News & Analysis

Czechia, Hungary and Slovakia remain vulnerable to Russian, Chinese and Turkish influence

The Central and Eastern European region remains “particularly vulnerable” to the influence of authoritarian regimes such as Russia, China and Turkey, since democracies in the region are less established, public institutions are weaker and governments continue to employ populist narratives to maintain their popularity, a study published by Political Capital, a Hungarian think tank, the Social Development Institute and the Prague Security Studies Institute has found.

The study, which reviews Czechia, Hungary and Slovakia, states that Russia has a “vested interest in weakening European integration” and employs a number of sharp power tools such as the country’s intelligence agencies to support anti-NATO and anti-EU foreign policy goals with the assistance of local, pro-Kremlin actors.
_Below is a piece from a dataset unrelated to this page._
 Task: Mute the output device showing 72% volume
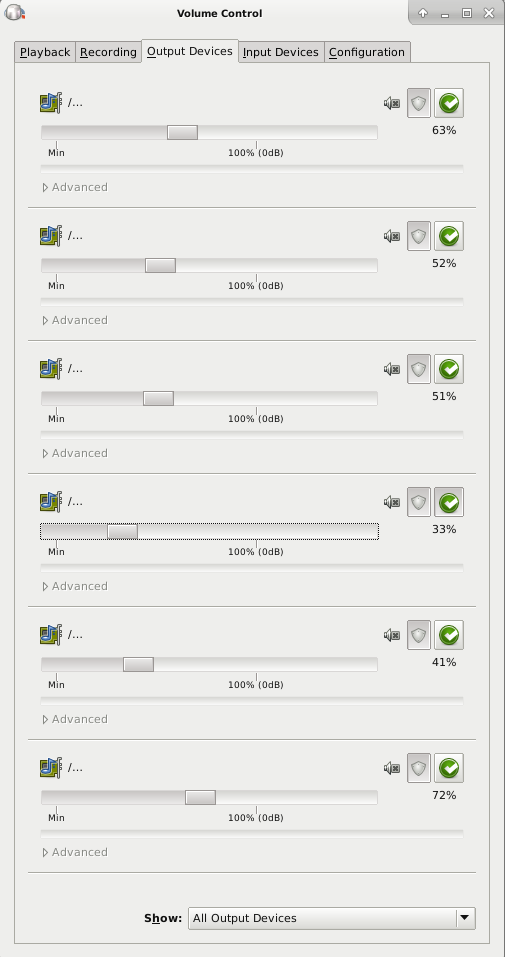[392, 768]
China mainly focuses on economic soft power, while Turkey’s activities are “generally restricted to the cultural level.”

“Authoritarian regimes have the easiest task in Hungary,” the researchers found, adding that the Hungarian government’s “openly pro-Eastern foreign policy, seeking to become a ‘bridgehead’ between the East and West, leaves the door wide open to authoritarian influence over the country.”
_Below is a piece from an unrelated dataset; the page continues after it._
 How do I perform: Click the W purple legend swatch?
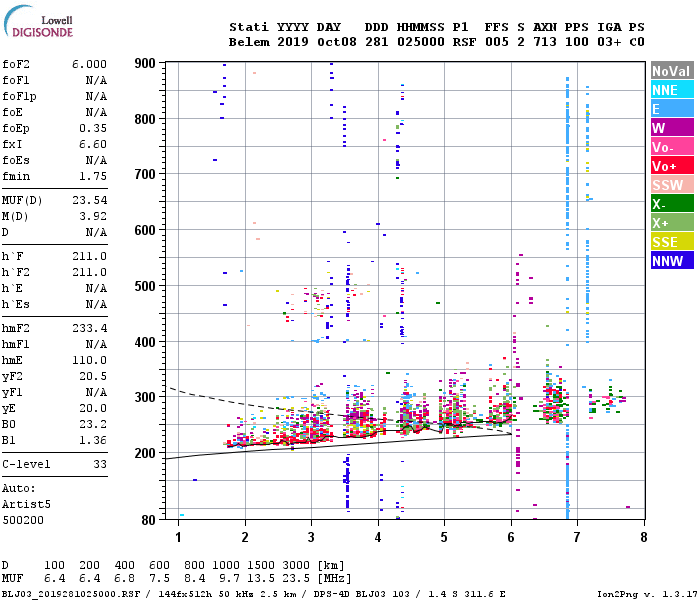(x=672, y=128)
To Hungary and its allies, key threats include the headquarters of the Russian-backed International Investment Bank (IIB), an institution widely seen as a “Russian intelligence hub” that recently moved from Moscow to Budapest and the opening of the European office of the Turkic Council in the Hungarian capital, which could intensify lobbying efforts by states such as Turkey or Azerbaijan to influence Budapest’s decisions in the Western institutional system.

Hungary’s prime minister, Viktor Orbán, who maintains close ties with authoritarian leaders like Russia’s Vladimir Putin and Turkey’s Recep Tayyip Erdogan, recently came under scrutiny for being the only EU leader who supported the much-criticised Turkish military offensive in Syria.
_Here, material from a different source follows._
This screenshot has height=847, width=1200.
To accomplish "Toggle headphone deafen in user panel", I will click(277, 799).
While Mr Orbán repeatedly argued that forging close ties with Turkey was a must given the migration problem in Southeastern Europe, Hungarian observers point out that close bilateral relations have benefited businessmen close to the Hungarian PM.

As for Czechia and Slovakia, authoritarian governments also have a number of supporters amongst key figures, including the Czech president Milos Zeman, who – together with Mr Orbán – continues to oppose the EU’s sanctions policy against Russia over Ukraine, and Slovakia’s parliamentary speaker Andrej Danko whose nationalist SNS party managed to block the approval of pro-Western foreign and security policy manifestos.

In the case of China, a lack of information about the country in the CEE region and “too high expectation” about the potential economic benefits China could bring are the main threats.

“Local pro-Kremlin portals are all highly active in spreading pro-Russian narratives to the local populations, and most of them support pro-China positions as well,” the report says, noting that Hungary is “a special case” in disinformation: the majority of pro-Russian disinformation narratives, which also assess the role of China positively, are spread by the government controlled media, making Russian and China-backed manipulative campaigns “unnecessary.”

“Once a pro-Eastern government is in power in a [CEE] country, Eastern authoritarian regimes have a relatively clear path to influence the decisions of Western institutions,” the researchers concluded.

To counter the influence of authoritarian regimes, the study argues that EU institutions and pro-EU actors should push for qualified majority voting when it comes to making EU-wide foreign policy decisions while, amongst much else, stronger communication about the EU and its advantages, as well as improving media literacy in general would also be beneficial.